─── EXTRACT PROVIDED ───

There is an underdog’s drama in the plaintiff lawyer’s position: he or she needs for their client to win, and they identify closely with their clients’ grief and loss. Yet there seems a darker underside to some. Some plaintiff’s attorneys can treat their clients like options to be exercised or forfeited, and even the most successful takes a large fraction of any recovery as a fee, at the expense of families whose lives have been devastated and whose needs are great. Yet without that contingent fee, those same families would, under our system, have likely have had no relief at all; the plaintiff’s lawyer is the indispensable actor to bring these aggrieved parties relief. You should reflect on the strengths and potential for weakness in this long-established means for tort recovery.

As A Civil Action moves forward, you will receive a far closer look at the complex factual investigation, the scientific uncertainties, and the play of legal procedures as the parties fence for relative advantage. The tension heightens as the case moves forward toward trial, as Jay Schlichtmann and his firm drill deeper into the case but simultaneously raise higher and higher their own financial stake and risk.

Questions? Thoughts? Leave a comment below or on Twitter (#unclawbookclub) or Facebook.

Posted by John Charles Boger (Jack) on Wed. July 10, 2013 10:00 AM
Categories: Book Club


RE: 'A Civil Action' as an Introduction to Tort Law
The first three sections of the novel give a comprehensive look into an example of Torts law, an example that is very real and tangible through the detailed nature of the book. So often when we think about legal examples of torts law, we think about the parties in the case and the judgements that are involved, particularly involving money. But what I liked about this book in particular is that it brought an interesting perspective of the type of lawyer that it takes to put together this kind of case. In the media and in certain legal novels, lawyers that work with Torts can sometimes be termed 'ambulance chasers', those that hope to make a profit from someone else's misfortune. What people fail to realize, however, is how much work goes into putting together these kind of cases. We see that Jan put everything on the line for this case. He was hesitant to take the case from the start, taking a leap of faith and not knowing what evidence he was working with and how it will pan out. He immediately was working against legal restrictions and deadlines, filing his claims on behalf of the Woburn citizens just days before such claims would be deemed null. In the days before the verdict, we see how his life and financial stability has been dramatically impact by his involvement in the case. Such a personal look into the life of a torts lawyer gives a perspective different from what one may often see, which is grounds for a reconsideration of this type of law. These first few chapters also lead to a consideration of the way in which payment is given to lawyers in these types of cases. Is it inappropriate in some cases for lawyers to take such a large sum from winning parties in cases? Is the system flawed for operating in this way? What if Jan had decided he couldn't bear the financial burden, and such a critical case never would have come to be? Are there other similar cases that were never presented because parties could not afford to seek legal help, or even did not know how? I hope to formulate more educated opinions on these questions through reading more of this novel. I look forward to reading about what types of evidence it takes for Jan to put together a strong case, the progression that such a case will go through, and how the law affects each individual in the book, as well as the larger community.

─── INFORMATION SUPPLIED ───

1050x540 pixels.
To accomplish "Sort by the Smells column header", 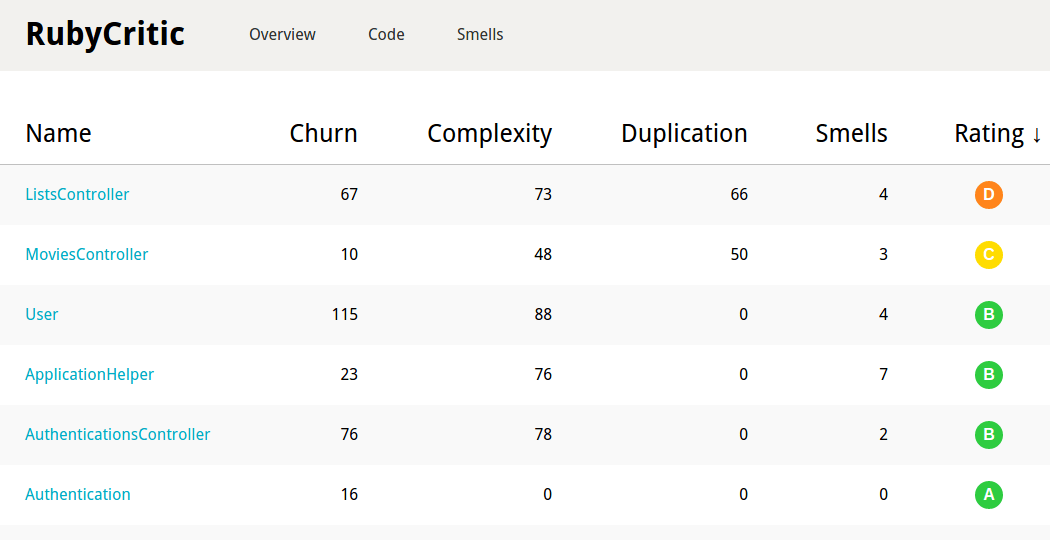I will point(851,134).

───

Continue the book-club discussion of A Civil Action and tort law from the end of its final sentence.

Posted by Alexandria Weller on Wed. July 10, 2013 7:56 PM
RE: 'A Civil Action' as an Introduction to Tort Law
So far, Jan is depicted as having the financial habits of a high stakes gambler. The fee system in tort law necessitates an appetite for risk, but the the author contrasts his fiscal habits with Kevin's to show how immoderate his choices are. I'm interested to see if the book ultimately makes the case that only someone willing to gamble his fortune could have brought this case to trial.